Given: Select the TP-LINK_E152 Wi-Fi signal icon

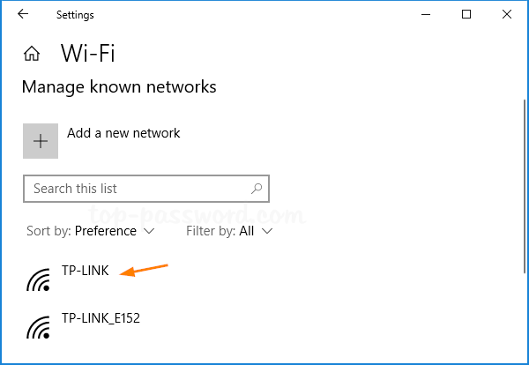Looking at the screenshot, I should click(39, 327).
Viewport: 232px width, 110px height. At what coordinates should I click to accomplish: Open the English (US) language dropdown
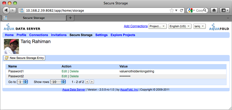(x=180, y=26)
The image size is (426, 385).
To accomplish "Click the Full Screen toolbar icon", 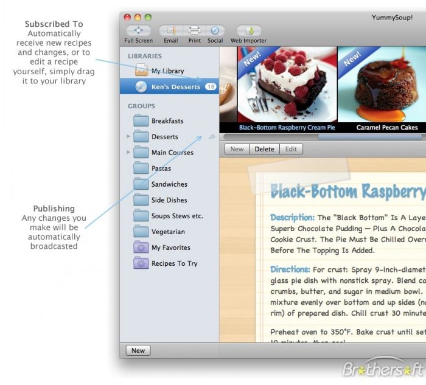I will [x=138, y=30].
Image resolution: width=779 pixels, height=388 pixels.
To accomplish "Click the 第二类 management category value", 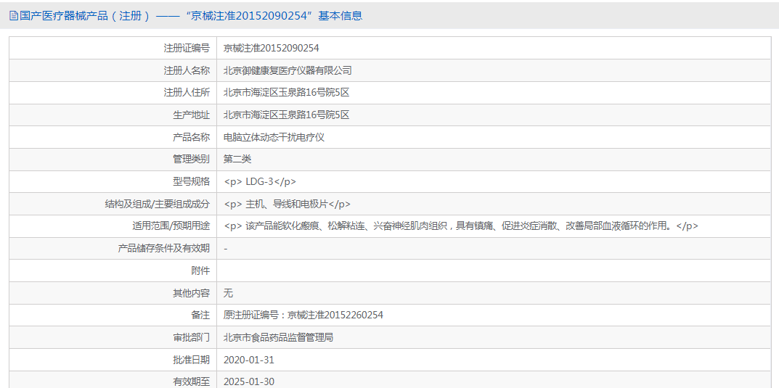I will pos(237,159).
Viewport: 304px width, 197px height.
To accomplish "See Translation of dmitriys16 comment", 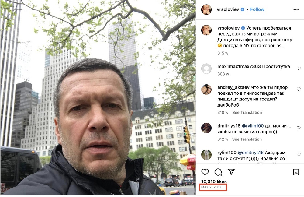I will 247,139.
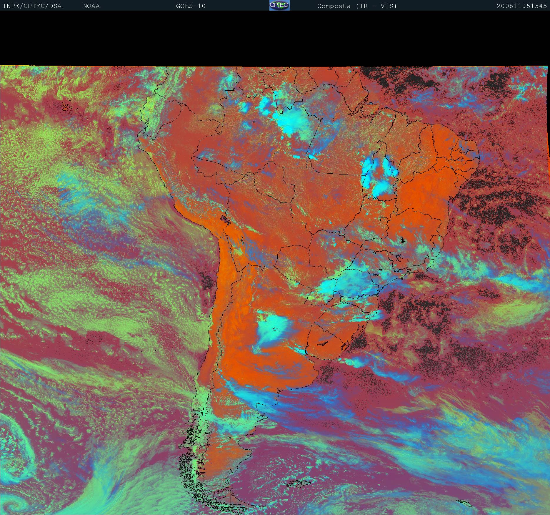Click the CPTEC logo in the header
Viewport: 550px width, 515px height.
(279, 6)
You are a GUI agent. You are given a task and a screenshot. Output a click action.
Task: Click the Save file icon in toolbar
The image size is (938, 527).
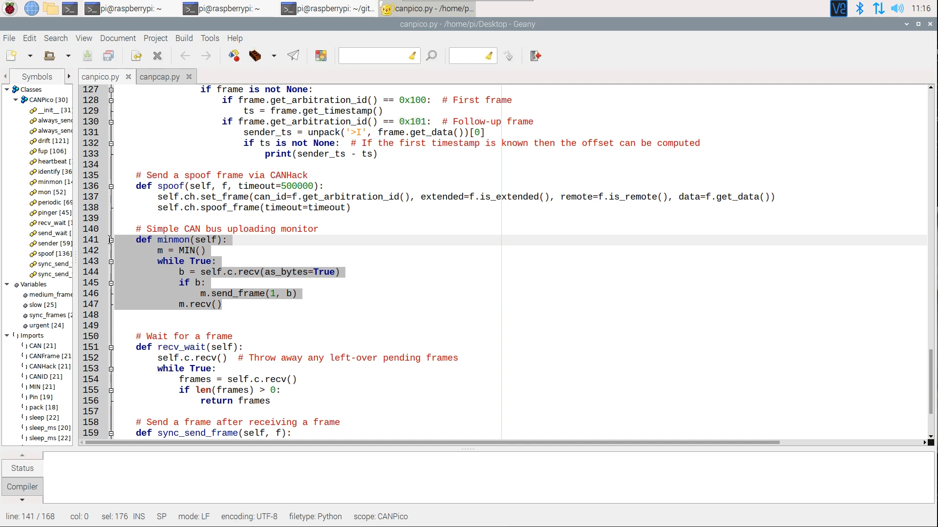pos(87,56)
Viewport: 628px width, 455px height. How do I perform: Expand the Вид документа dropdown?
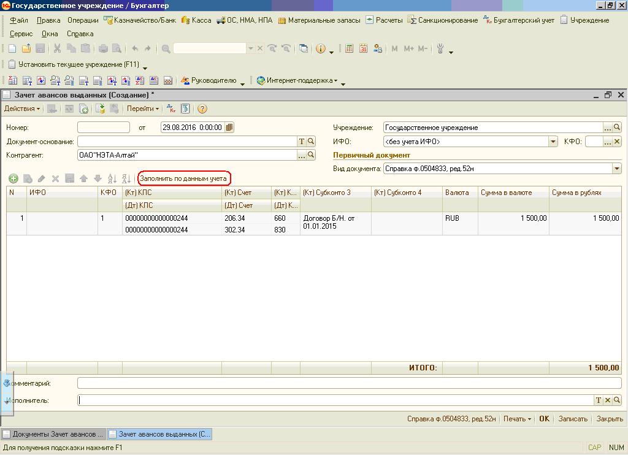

#####

» **TASK PROMPT**
Without reproducing any picture, repeat exactly the lines from the one containing "The image size is (938, 527)." through the last line of the material above, both ends included.

» **RESULT**
The image size is (938, 527).
pos(87,56)
Viewport: 628px width, 455px height. How do I perform: Expand the Вид документа dropdown?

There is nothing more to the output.